Revise the XInclude post from "configFile)));" to "simple and effective." so that "expressive" becomes "flexible".

- **PAGE EXTRACT**:
+ + +

Re: Replication master+slave

2009-05-13 Thread Bryan Talbot

I think the patch I included earlier covers solr core, but it looks  
like at least some other extensions (DIH) create and use their own XML  
parser.  So, if this functionality is to extend to all XML files,  
those will need similar patches.


Here's one for DIH:

--- src/main/java/org/apache/solr/handler/dataimport/ 
DataImporter.java  (revision 774137)
+++ src/main/java/org/apache/solr/handler/dataimport/ 
DataImporter.java  (working copy)

@@ -148,8 +148,10 @@
   void loadDataConfig(String configFile) {

 try {
-  DocumentBuilder builder = DocumentBuilderFactory.newInstance()
-  .newDocumentBuilder();
+  DocumentBuilderFactory dbf =  
DocumentBuilderFactory.newInstance();

+  dbf.setNamespaceAware(true);
+  dbf.setXIncludeAware(true);
+  DocumentBuilder builder = dbf.newDocumentBuilder();
   Document document = builder.parse(new InputSource(new  
StringReader(

   configFile)));



The only down side I can see to this is it doesn't offer very  
expressive conditional inclusion: the file is included if it's present  
otherwise fallback inclusions can be used.  It's also specific to XML  
files and obviously won't work for other types of configuration  
files.  However, it is simple and effective.



-Bryan




On May 13, 2009, at May 13, 6:36 PM, Otis Gospodnetic wrote:



Coincidentally, from http://www.cloudera.com/blog/2009/05/07/what%E2%80%99s-new-in-hadoop-core-020/ 
 :


Hadoop configuration files now support XInclude elements for  
including portions of another configuration file (HADOOP-4944). This  
mechanism allows you to make configuration files more modular and  
reusable.

+ + +

- **DATA EXCERPTS**:
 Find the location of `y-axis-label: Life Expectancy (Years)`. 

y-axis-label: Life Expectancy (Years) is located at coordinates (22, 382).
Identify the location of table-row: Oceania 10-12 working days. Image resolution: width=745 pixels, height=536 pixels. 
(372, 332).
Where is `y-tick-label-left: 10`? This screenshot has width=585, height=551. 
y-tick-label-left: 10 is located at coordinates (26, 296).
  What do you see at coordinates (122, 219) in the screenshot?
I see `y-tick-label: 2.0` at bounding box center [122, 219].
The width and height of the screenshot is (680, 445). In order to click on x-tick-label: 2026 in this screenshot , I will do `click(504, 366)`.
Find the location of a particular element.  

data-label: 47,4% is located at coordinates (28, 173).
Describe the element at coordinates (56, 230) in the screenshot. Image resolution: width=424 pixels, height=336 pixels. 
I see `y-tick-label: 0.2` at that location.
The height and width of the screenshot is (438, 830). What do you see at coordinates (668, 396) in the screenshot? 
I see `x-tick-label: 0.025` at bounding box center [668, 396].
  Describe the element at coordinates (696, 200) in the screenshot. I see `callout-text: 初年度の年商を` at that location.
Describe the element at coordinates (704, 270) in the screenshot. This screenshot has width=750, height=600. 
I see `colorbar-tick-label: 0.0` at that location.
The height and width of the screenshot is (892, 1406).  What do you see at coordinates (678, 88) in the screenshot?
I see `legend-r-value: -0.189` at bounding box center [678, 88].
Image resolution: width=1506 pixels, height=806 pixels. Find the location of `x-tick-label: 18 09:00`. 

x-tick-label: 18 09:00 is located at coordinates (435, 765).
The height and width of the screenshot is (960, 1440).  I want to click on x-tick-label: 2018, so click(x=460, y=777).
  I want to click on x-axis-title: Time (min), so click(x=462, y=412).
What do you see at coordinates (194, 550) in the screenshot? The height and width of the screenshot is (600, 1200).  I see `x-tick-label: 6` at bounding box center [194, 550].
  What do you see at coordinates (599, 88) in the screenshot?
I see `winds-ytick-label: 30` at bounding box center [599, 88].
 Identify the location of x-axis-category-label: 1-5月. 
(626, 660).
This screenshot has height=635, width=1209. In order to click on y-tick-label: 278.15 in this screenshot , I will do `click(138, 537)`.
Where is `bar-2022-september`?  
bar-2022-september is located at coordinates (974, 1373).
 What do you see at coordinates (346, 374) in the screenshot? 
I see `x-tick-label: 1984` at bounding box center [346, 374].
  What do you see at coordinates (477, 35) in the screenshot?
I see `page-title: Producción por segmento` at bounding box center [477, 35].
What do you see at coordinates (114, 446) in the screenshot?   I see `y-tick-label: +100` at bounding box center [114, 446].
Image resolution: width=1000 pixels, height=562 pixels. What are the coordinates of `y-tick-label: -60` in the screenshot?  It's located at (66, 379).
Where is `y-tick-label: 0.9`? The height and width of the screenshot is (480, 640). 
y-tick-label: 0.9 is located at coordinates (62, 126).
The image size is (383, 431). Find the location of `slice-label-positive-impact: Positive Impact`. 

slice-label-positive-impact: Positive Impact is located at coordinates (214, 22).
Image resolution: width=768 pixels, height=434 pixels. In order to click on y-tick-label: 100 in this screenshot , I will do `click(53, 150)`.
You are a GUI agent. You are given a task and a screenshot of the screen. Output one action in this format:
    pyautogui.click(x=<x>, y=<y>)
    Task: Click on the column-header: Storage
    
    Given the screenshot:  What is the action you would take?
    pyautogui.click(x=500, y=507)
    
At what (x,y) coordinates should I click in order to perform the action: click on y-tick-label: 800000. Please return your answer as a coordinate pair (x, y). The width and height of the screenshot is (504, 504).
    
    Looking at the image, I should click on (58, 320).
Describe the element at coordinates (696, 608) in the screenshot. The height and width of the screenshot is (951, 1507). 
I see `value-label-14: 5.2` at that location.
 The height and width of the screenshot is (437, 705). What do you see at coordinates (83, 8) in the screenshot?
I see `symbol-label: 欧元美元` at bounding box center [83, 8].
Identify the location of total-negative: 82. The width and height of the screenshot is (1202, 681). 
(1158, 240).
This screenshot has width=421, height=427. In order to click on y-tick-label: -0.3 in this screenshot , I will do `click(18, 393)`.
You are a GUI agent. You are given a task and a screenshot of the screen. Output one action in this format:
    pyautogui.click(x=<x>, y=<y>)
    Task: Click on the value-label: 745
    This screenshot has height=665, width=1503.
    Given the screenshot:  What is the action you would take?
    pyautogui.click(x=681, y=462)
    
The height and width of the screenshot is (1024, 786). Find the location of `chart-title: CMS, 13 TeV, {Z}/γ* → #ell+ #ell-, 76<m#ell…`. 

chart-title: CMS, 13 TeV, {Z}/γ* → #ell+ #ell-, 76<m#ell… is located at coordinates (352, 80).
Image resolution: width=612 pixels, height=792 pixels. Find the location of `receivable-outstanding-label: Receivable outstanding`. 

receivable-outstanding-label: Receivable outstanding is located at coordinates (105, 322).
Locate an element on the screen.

+ + +

- **YOUR SOLUTION**:
configFile)));



The only down side I can see to this is it doesn't offer very  
flexible conditional inclusion: the file is included if it's present  
otherwise fallback inclusions can be used.  It's also specific to XML  
files and obviously won't work for other types of configuration  
files.  However, it is simple and effective.